Task description: Return the records that follow, matching each one exactly.

:: Provided data

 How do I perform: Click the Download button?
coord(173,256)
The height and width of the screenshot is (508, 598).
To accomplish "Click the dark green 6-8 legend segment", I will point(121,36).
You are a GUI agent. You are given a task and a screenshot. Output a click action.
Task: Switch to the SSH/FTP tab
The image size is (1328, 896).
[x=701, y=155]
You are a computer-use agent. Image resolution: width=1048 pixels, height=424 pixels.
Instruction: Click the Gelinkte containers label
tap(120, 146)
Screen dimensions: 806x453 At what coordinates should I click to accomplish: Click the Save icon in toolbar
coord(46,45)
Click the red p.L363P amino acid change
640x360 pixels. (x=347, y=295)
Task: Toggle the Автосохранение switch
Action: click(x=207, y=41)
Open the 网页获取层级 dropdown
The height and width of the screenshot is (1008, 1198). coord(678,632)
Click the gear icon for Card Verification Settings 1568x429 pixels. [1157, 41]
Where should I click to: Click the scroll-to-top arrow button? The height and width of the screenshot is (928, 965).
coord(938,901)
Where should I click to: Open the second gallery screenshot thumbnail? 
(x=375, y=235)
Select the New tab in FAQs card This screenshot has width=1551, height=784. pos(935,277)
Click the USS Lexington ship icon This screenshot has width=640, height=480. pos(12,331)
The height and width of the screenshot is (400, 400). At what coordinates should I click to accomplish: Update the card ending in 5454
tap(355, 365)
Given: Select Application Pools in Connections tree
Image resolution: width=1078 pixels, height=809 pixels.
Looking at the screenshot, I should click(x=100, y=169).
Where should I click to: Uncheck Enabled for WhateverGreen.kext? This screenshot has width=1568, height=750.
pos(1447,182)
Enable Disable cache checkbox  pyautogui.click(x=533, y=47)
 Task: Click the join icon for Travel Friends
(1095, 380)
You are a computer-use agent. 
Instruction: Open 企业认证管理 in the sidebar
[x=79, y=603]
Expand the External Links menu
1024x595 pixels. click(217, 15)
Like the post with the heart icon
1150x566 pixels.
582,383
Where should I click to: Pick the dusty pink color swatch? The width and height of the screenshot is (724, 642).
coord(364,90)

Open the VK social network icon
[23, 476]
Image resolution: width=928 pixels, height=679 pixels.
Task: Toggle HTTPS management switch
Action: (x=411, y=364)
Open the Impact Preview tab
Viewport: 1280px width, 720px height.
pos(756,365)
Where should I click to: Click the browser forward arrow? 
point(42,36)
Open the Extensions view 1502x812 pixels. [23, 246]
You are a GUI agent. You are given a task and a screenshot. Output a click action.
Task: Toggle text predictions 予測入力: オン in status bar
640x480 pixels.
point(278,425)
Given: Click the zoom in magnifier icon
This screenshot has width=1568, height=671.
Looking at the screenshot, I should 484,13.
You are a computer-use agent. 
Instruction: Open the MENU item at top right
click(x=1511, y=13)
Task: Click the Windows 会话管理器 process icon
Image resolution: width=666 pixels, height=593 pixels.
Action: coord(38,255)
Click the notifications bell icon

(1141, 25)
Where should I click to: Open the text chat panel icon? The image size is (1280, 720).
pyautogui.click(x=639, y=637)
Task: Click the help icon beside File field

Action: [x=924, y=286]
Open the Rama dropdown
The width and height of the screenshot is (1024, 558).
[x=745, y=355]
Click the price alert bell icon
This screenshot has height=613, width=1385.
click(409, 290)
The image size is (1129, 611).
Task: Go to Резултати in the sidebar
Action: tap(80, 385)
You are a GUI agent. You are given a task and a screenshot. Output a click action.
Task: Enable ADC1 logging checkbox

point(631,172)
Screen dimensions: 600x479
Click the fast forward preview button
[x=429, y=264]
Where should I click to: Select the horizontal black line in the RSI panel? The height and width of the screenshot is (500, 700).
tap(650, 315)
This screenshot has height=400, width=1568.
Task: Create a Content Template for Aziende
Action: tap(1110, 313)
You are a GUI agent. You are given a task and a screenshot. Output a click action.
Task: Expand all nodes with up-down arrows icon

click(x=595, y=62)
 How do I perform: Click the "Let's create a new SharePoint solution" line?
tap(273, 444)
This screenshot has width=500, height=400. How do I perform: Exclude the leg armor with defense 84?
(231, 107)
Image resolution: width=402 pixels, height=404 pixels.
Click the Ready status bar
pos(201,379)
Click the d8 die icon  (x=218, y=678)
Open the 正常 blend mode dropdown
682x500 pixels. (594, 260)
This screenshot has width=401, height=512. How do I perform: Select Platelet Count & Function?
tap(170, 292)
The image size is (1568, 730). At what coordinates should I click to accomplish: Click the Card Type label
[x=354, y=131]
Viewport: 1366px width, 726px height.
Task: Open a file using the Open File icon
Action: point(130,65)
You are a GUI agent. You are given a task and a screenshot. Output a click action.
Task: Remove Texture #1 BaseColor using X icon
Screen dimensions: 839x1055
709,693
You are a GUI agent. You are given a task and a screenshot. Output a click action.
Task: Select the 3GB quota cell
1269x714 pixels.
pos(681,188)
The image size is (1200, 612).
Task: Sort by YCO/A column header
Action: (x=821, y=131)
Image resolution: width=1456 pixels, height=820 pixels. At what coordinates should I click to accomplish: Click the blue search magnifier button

::::

Response for this exercise:
 How do I perform: Click the Download button?
coord(173,256)
The height and width of the screenshot is (508, 598).
To accomplish "Click the dark green 6-8 legend segment", I will point(121,36).
You are a GUI agent. You are given a task and a screenshot. Output a click action.
Task: Switch to the SSH/FTP tab
The image size is (1328, 896).
[x=701, y=155]
You are a computer-use agent. Image resolution: width=1048 pixels, height=424 pixels.
Instruction: Click the Gelinkte containers label
tap(120, 146)
Screen dimensions: 806x453 At what coordinates should I click to accomplish: Click the Save icon in toolbar
coord(46,45)
Click the red p.L363P amino acid change
640x360 pixels. (x=347, y=295)
Task: Toggle the Автосохранение switch
Action: click(x=207, y=41)
Open the 网页获取层级 dropdown
The height and width of the screenshot is (1008, 1198). coord(678,632)
Click the gear icon for Card Verification Settings 1568x429 pixels. [1157, 41]
Where should I click to: Click the scroll-to-top arrow button? The height and width of the screenshot is (928, 965).
coord(938,901)
Where should I click to: Open the second gallery screenshot thumbnail? 
(x=375, y=235)
Select the New tab in FAQs card This screenshot has width=1551, height=784. pos(935,277)
Click the USS Lexington ship icon This screenshot has width=640, height=480. pos(12,331)
The height and width of the screenshot is (400, 400). At what coordinates should I click to accomplish: Update the card ending in 5454
tap(355, 365)
Given: Select Application Pools in Connections tree
Image resolution: width=1078 pixels, height=809 pixels.
Looking at the screenshot, I should click(x=100, y=169).
Where should I click to: Uncheck Enabled for WhateverGreen.kext? This screenshot has width=1568, height=750.
pos(1447,182)
Enable Disable cache checkbox  pyautogui.click(x=533, y=47)
 Task: Click the join icon for Travel Friends
(1095, 380)
You are a computer-use agent. 
Instruction: Open 企业认证管理 in the sidebar
[x=79, y=603]
Expand the External Links menu
1024x595 pixels. click(217, 15)
Like the post with the heart icon
1150x566 pixels.
582,383
Where should I click to: Pick the dusty pink color swatch? The width and height of the screenshot is (724, 642).
coord(364,90)

Open the VK social network icon
[23, 476]
Image resolution: width=928 pixels, height=679 pixels.
Task: Toggle HTTPS management switch
Action: (x=411, y=364)
Open the Impact Preview tab
Viewport: 1280px width, 720px height.
pos(756,365)
Where should I click to: Click the browser forward arrow? 
point(42,36)
Open the Extensions view 1502x812 pixels. [23, 246]
You are a GUI agent. You are given a task and a screenshot. Output a click action.
Task: Toggle text predictions 予測入力: オン in status bar
640x480 pixels.
point(278,425)
Given: Click the zoom in magnifier icon
This screenshot has width=1568, height=671.
Looking at the screenshot, I should 484,13.
You are a computer-use agent. 
Instruction: Open the MENU item at top right
click(x=1511, y=13)
Task: Click the Windows 会话管理器 process icon
Image resolution: width=666 pixels, height=593 pixels.
Action: coord(38,255)
Click the notifications bell icon

(1141, 25)
Where should I click to: Open the text chat panel icon? The image size is (1280, 720).
pyautogui.click(x=639, y=637)
Task: Click the help icon beside File field

Action: [x=924, y=286]
Open the Rama dropdown
The width and height of the screenshot is (1024, 558).
[x=745, y=355]
Click the price alert bell icon
This screenshot has height=613, width=1385.
click(409, 290)
The image size is (1129, 611).
Task: Go to Резултати in the sidebar
Action: tap(80, 385)
You are a GUI agent. You are given a task and a screenshot. Output a click action.
Task: Enable ADC1 logging checkbox

point(631,172)
Screen dimensions: 600x479
Click the fast forward preview button
[x=429, y=264]
Where should I click to: Select the horizontal black line in the RSI panel? The height and width of the screenshot is (500, 700).
tap(650, 315)
This screenshot has height=400, width=1568.
Task: Create a Content Template for Aziende
Action: tap(1110, 313)
You are a GUI agent. You are given a task and a screenshot. Output a click action.
Task: Expand all nodes with up-down arrows icon

click(x=595, y=62)
 How do I perform: Click the "Let's create a new SharePoint solution" line?
tap(273, 444)
This screenshot has width=500, height=400. How do I perform: Exclude the leg armor with defense 84?
(231, 107)
Image resolution: width=402 pixels, height=404 pixels.
Click the Ready status bar
pos(201,379)
Click the d8 die icon  (x=218, y=678)
Open the 正常 blend mode dropdown
682x500 pixels. (594, 260)
This screenshot has width=401, height=512. How do I perform: Select Platelet Count & Function?
tap(170, 292)
The image size is (1568, 730). At what coordinates should I click to accomplish: Click the Card Type label
[x=354, y=131]
Viewport: 1366px width, 726px height.
Task: Open a file using the Open File icon
Action: point(130,65)
You are a GUI agent. You are given a task and a screenshot. Output a click action.
Task: Remove Texture #1 BaseColor using X icon
Screen dimensions: 839x1055
709,693
You are a GUI agent. You are given a task and a screenshot. Output a click action.
Task: Select the 3GB quota cell
1269x714 pixels.
pos(681,188)
The image size is (1200, 612).
Task: Sort by YCO/A column header
Action: (x=821, y=131)
Image resolution: width=1456 pixels, height=820 pixels. At what coordinates should I click to accomplish: Click the blue search magnifier button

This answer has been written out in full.